Tout à tour profond & tendre, léger & grave, farouchement empreint de liberté, le premier roman de Maryam Madjidi est lumineux, honnête et beau. C’est un magnifique roman qui fait du bien, même si parfois c’est pas franchement sympa ce qu’il s’y passe. Et c’est quoi qui s’y passe vous allez me demander ?
C’est une histoire d’aujourd’hui, c’est un conte, une fable moderne et tragique, un journal intime qui retrace les événements marquants de la vie d’une enfant, d’une petite fille, d’une jeune femme.

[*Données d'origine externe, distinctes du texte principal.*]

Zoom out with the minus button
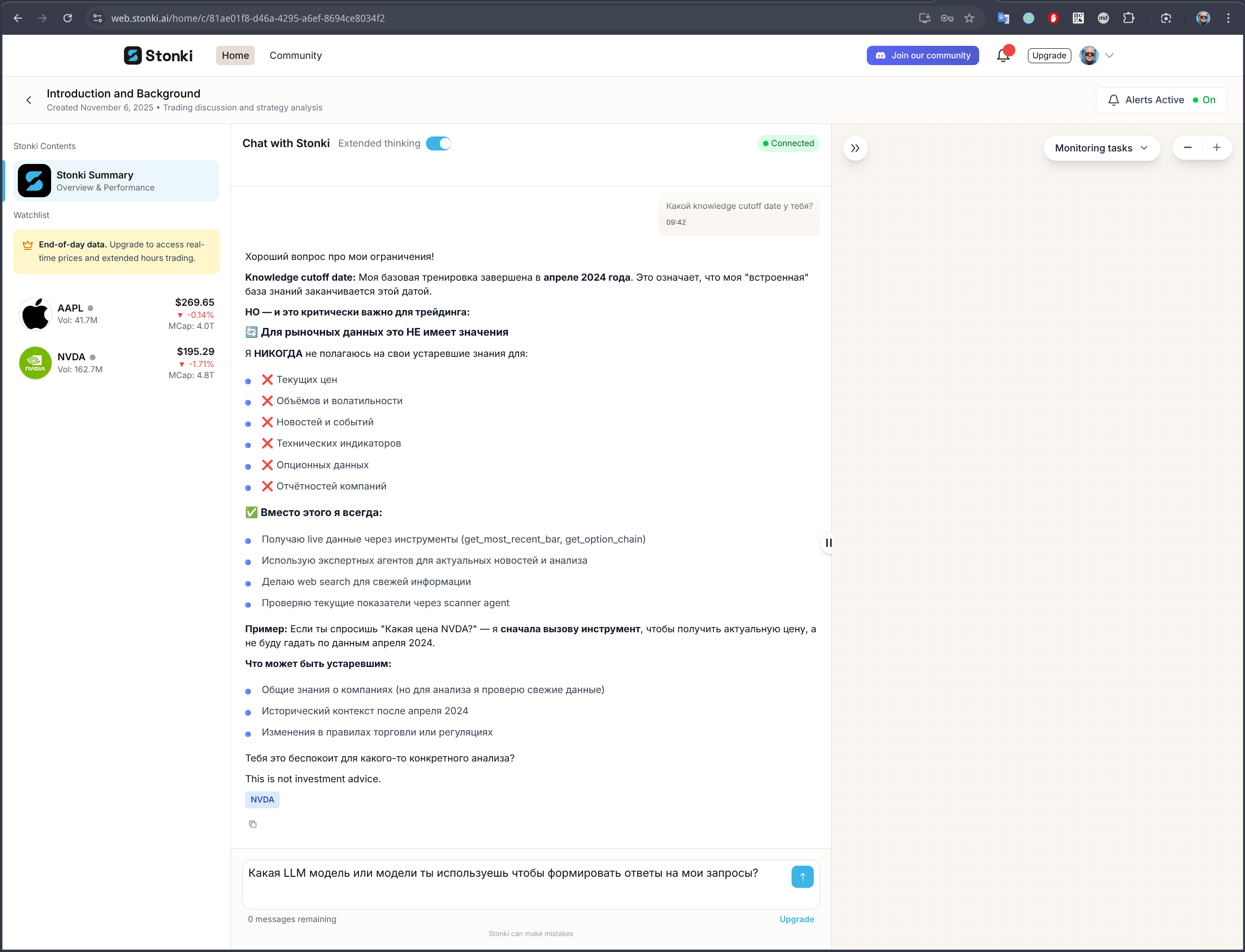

Tout démarre dans le ventre de la mère, en pleine révolution iranienne. ça raconte un exil, c’est donc évidemment plus que d’actualité. L’histoire d’une famille qui quitte ses racines pour rallier un pays libre. ça n’est évidemment pas aussi simple, car les racines c’est aussi tout le poids de l’héritage, de ce que l’on transporte, que l’on transmet, volontairement et malgré nous.
Maryam nous raconte tous ces petits et immenses moments de sa jeune existence, des souvenirs terribles et fondateurs, des instants de grâce, le tout avec une justesse et une tendresse infinie, sans jamais se départir d’un humour particulièrement mordant et malicieux. Elle nous montre toute la sensualité de sa langue et de sa culture, nous fait rire aux éclats et n’a pas son pareil pour nous émouvoir et nous emporter loin là-bas…
Extrait :
Nous marchons tous les trois dans la rue. Je suis assise sur les épaules de mon père, j’ai à peine un an. Un couple et son enfant qui se promènent. Rien de plus banal. A côté de mes couches, dans ma grenouillère, des comptes rendus de réunions du parti d’opposition pour lesquels mes parents militent. Mes parents doivent apporter ces documents à une autre antenne située plus loin dans la ville. Mon père avait eu la brillante idée d’enrouler ces documents dans du plastique et de les glisser à côté de mes couches. Il était sûr que la milice n’allait pas exiger de fouiller un bébé. En effet, l’idée était si ingénieuse qu’on me prêtait à d’autres camarades qui devaient accomplir la même mission : transmettre d’autres comptes rendus à d’autres antennes. J’étais devenue l’enfant du Parti, au grand désespoir de ma grand-mère qui s’arrachait les cheveux en voyant qu’on prêtait sa petite fille comme une chose et qu’on l’utilisait au service de la politique.
Marx et la poupée fait partie de ces livres merveilleux et rares. Ceux qui comptent et dont on se souvient longtemps. Ceux pour lesquels on se surprend à être particulièrement ému, et qu’on a envie de recommander à plein de gens, pour leur montrer la beauté du monde, dans ses merveilleuses différences.